Golden Age of Hollywood Tarot Reviews
The Golden Age of Hollywood Tarot is based on scenes and personalities from movies of the 1920s to the 1960s. The deck has 82 cards (there's an extra 'Veto' card in each suit), and many cards have been renamed to suit the theme. It's an accessible, practical and colourful deck, grounded in familiar popular culture. Now self-published via The Game Crafter.
Tarot Deck - 82 Cards - Self Published 2013
See card images from the Golden Age of Hollywood Tarot
Review by Jonah
I first saw previews of The Golden Age of Hollywood Tarot on aeclectic.net and I was intrigued, especially by seeing Alfred Hitchcock on a tarot card! I'm pleased to say I've since become friendly with the artist and creator, the lovely Lorelei Douglas, and gave her the nudge towards self-publishing it with The Game Crafter, where I’m happy to report it is now available. It has fast become one of my favorite decks so I like to think I had a small hand in it finally being available.
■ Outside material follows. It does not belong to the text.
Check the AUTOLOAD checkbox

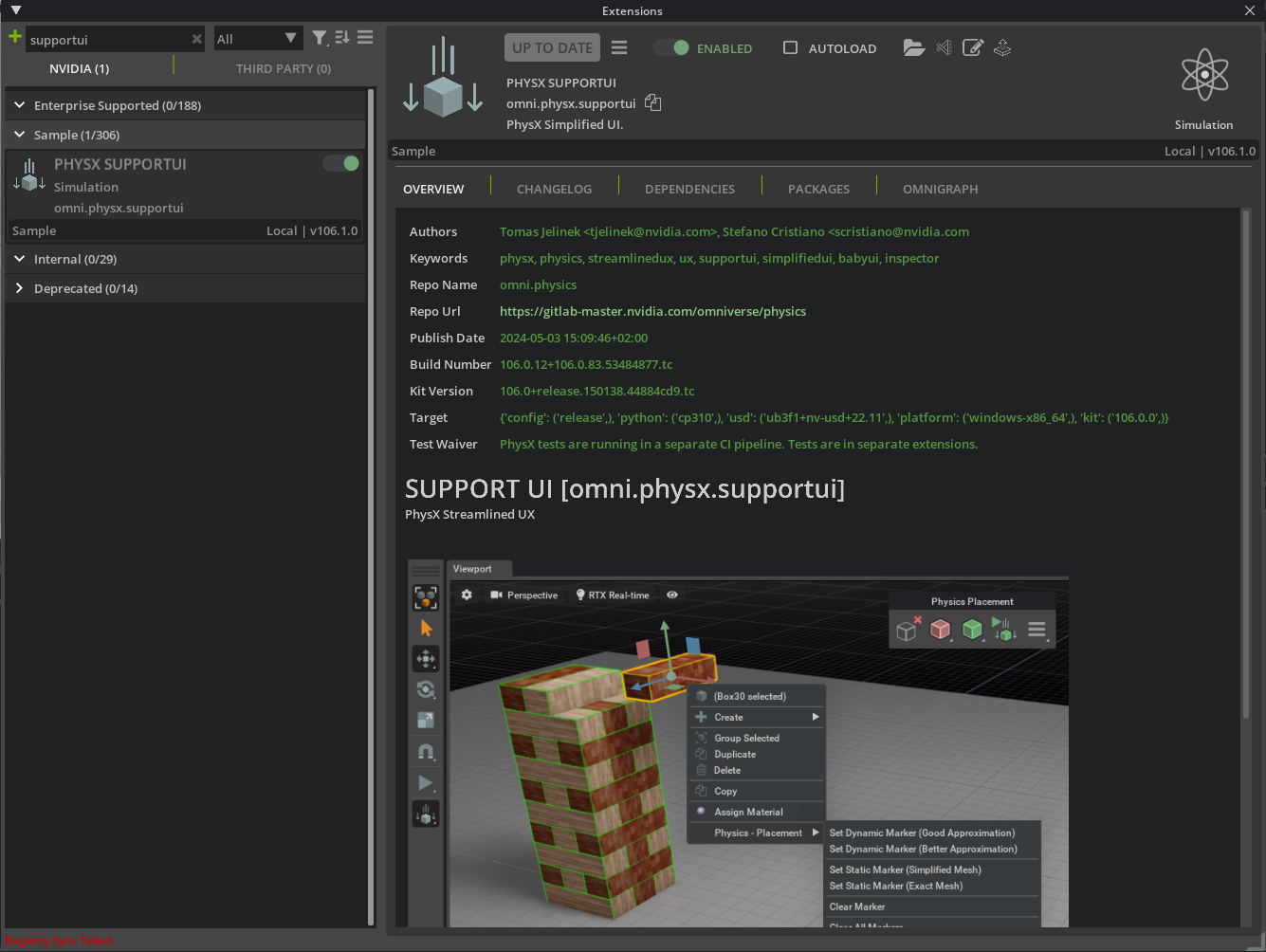coord(790,47)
I love collecting tarot decks for radically different and interpretative images, and this deck is much more than just another RWS clone - not only is it the most colorful deck I've ever seen, but it's the most innovative I've come across in a long time. I consider myself a film buff having completed many Film Studies courses in college during my English degree, but Lorelei's knowledge of this period in movie history is so unbelievably extensive that I must admit I could not at first trace the origins to many of the movies on some of the cards. A wide range of films from the Golden Age is represented in this glorious 82-card deck, from the obscure right up to the very popular films of the time. (The LWB is not available in the deck currently but is available from Lorelei's website, and it's worth reading. Lorelei is happy to make the LWB available to anyone, purchaser or not.)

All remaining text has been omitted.